What got me thinking about this is Knockaround Guys, which I saw for the first time the other day. It’s not a bad movie. For the first half of the movie, it seems to be going along as a fairly funny movie about inept criminals. You’ve got Seth Green managing to stash a bunch of money where some stereotypical stoners make off with it; you’ve got some goofy local characters; and you’ve got a wild goose chase. All in good fun. Sure, one of the locals gets beaten up pretty badly, but the next time you see him, he just sports a swollen nose and some scratches, and he looks pretty much OK. And I’m thinking, “OK, this is the kind of movie where Vin Diesel can pummel a man unconscious and later that day the guy will be on his feet again. Fair enough.”
But by the time… the crew is at the shooting range and Matt and Taylor are discussing the shit they’ve gotten themselves into …I’m thinking, “This is going to end poorly, isn’t it?” And when… Seth Green gets whacked, after having been told he would be OK …I’m thinking, “This was a lot more fun before the bloodletting began.” And when I get to the… bloody three-way shootout at the end …I’m thinking “Well, that’s kind of a bummer. I need to go hug my kid.”
My memory of it is a little dim now, but I seem to recall The Falcon and the Snowman doing this pretty well too. In the first half of the movie, it’s all fun and games, and the “spying” is mostly harmless, and Sean Penn is acting like a goofball. And even though Timothy Hutton starts to sense that things are getting out of hand, I didn’t expect to have to watch… Sean Penn being tortured in a Mexican jail.

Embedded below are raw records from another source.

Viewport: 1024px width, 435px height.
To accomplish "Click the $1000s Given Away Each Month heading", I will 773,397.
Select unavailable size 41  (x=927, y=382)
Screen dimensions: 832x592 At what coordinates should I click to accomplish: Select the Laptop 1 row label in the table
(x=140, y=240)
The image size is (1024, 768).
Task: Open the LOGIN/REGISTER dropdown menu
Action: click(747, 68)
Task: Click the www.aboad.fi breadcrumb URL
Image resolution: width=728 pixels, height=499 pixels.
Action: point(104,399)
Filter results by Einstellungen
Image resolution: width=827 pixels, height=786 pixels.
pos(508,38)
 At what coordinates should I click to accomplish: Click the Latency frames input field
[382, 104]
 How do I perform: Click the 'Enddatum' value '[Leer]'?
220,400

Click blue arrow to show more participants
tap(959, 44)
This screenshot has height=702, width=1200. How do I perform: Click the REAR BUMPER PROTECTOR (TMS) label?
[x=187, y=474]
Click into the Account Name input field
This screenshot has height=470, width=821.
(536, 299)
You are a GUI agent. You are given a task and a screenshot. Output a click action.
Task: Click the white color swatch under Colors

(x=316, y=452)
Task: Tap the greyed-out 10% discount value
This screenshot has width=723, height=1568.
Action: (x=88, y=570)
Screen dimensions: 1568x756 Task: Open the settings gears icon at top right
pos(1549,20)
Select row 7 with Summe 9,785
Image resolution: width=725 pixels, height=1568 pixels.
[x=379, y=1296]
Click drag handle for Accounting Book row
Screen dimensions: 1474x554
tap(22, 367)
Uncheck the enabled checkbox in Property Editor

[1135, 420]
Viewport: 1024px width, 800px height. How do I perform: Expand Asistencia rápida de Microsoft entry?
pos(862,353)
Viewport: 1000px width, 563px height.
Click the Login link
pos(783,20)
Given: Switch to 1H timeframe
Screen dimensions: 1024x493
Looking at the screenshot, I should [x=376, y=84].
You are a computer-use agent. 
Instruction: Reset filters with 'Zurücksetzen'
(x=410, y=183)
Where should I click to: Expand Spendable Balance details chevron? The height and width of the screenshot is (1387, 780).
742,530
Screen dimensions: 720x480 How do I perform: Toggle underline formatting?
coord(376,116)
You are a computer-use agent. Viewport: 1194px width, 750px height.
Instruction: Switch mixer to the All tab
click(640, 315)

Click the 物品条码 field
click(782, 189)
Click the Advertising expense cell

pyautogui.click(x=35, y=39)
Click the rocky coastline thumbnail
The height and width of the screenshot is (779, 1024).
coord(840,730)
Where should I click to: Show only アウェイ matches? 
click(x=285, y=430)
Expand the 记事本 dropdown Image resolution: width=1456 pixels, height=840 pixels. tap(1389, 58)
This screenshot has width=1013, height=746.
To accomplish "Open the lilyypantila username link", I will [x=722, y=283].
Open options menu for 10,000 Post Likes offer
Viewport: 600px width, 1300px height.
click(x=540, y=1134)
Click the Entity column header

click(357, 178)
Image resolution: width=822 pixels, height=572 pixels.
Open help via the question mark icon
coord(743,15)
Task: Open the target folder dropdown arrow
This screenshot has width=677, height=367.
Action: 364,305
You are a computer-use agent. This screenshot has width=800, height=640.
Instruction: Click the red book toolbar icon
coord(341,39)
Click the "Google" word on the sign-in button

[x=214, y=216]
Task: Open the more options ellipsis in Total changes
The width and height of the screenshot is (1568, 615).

My favorite example is Butch Cassidy and the Sundance Kid because everyone but the two main characters knows they’re not in a comedy anymore. Butch and Sundance go along wisecracking, thinking they’ll be able to improvise their way out of whatever jam they get into. When… Etta decides to leave Boliva and go home, having previously said she refused to watch Butch and Sundance die …you kind of know what’s coming. But even up to the end, Butch and Sundance refuse to believe they’re in real trouble. They think they’re still in a movie where they can blow up a train car and now one really gets hurt. They’re not.
Other examples of this kind of thing? Discussion?